As you can see, people do live here! Bombay Beach is home to around 250 residents who travel the barren landscape by golf cart and drive 40 miles to the nearest grocery store. (slate.com)
Salvation Mountain is a unique and colorful outdoor art installation created by Leonard Knight. Made from adobe, straw, and paint, it is folk art-like consisting of murals and Bible verses.
Knight died in 2014. Volunteers have maintained the site and a charity has been established to support its future care. (visitgreaterpalmsprings.com)
The Folk Art Society of America declared Salvation Mountain “a folk art site worthy of preservation and protection” in 2002. In an address to the United States Congress on May 15, 2002, California Senator Barbara Boxer described it as “a unique and visionary sculpture… profoundly strange and beautifully accessible.” (en.m.wikipedia.org)
Adjacent to Salvation Mountain is a community known as Slab City.
This abandoned Marine facility gets its name from the remnant slabs from the original military base. It is home to winter snowbirds and full time residents who choose to live “off the grid.” Makeshift campsites, a library, a nightclub, and golf course fill the large expanse that was once Camp Dunlap. (visitgreaterpalmsprings.com)
We drive around looking for the library but we never find it.
Out in the Sonoran Desert in Imperial County, California, is an experimental, sustainable, and educational art installation called East Jesus. Artists from all walks of life have built upon the original vision of Charlie Russell, who changed a trash-strewn patch of desert into a space for contemporary art. (atlasobscura.com)
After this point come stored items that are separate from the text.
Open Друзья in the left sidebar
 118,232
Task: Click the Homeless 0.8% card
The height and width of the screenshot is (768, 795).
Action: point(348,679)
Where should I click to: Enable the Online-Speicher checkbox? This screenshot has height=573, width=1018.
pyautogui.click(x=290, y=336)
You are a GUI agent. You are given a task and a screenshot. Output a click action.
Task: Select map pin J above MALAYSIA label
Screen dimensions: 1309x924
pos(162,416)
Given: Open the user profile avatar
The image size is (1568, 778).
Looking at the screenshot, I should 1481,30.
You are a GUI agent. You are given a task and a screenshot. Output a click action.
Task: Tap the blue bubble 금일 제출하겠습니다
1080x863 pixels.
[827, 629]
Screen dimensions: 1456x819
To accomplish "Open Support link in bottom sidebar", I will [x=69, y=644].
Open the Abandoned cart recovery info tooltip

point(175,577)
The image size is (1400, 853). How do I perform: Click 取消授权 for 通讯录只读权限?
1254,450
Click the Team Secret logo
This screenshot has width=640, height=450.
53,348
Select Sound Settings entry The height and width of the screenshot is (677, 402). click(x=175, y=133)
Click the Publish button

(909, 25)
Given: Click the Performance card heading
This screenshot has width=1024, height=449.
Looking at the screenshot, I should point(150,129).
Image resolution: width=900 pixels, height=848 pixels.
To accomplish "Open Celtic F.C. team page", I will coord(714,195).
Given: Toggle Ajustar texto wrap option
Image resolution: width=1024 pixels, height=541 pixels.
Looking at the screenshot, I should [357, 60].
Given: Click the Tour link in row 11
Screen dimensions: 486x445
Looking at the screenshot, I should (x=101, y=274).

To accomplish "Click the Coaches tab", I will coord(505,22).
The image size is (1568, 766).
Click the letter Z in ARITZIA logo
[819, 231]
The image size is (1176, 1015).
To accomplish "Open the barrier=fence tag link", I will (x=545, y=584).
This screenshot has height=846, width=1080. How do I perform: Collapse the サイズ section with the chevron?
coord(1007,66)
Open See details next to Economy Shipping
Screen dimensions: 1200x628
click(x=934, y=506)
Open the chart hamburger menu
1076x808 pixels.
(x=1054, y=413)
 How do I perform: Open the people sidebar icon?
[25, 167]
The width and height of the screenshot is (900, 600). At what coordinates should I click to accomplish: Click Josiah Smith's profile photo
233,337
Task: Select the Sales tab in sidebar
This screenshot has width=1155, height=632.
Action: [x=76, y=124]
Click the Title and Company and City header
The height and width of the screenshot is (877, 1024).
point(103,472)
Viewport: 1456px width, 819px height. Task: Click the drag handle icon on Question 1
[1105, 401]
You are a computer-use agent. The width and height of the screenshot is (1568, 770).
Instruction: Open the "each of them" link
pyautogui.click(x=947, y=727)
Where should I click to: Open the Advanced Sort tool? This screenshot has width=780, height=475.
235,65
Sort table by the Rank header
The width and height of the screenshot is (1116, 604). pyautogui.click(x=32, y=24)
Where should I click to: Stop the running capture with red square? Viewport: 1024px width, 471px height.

In 2007 Charlie Russell quit his tech job and headed to the off-grid snowbird community of Slab City. He came to work on Leonard Knight’s famous painted mound, Salvation Mountain, but soon became involved in his own project. Russell began to turn a trash-strewn area, less than a mile away, into a quirky and colorful art installation. He called it East Jesus as in “the middle of nowhere.”
With a shipping container of his belongings and 2 carts, he began turning this patch of trash into a reflection of his vision: a world without waste, where trash could be repurposed into art. Russell invited other artists to contribute and East Jesus grew into a habitable cooperative compound that attracted free-roaming artists, musicians, scientists, and builders. Charlie Russell died in 2011. (atlasobscura.com)
For more info and pictures check out eastjesus.org.
So… if you are looking for a place to live off-grid, look no further!
And if you are ever in the Palm Springs area, you have to experience this places yourself!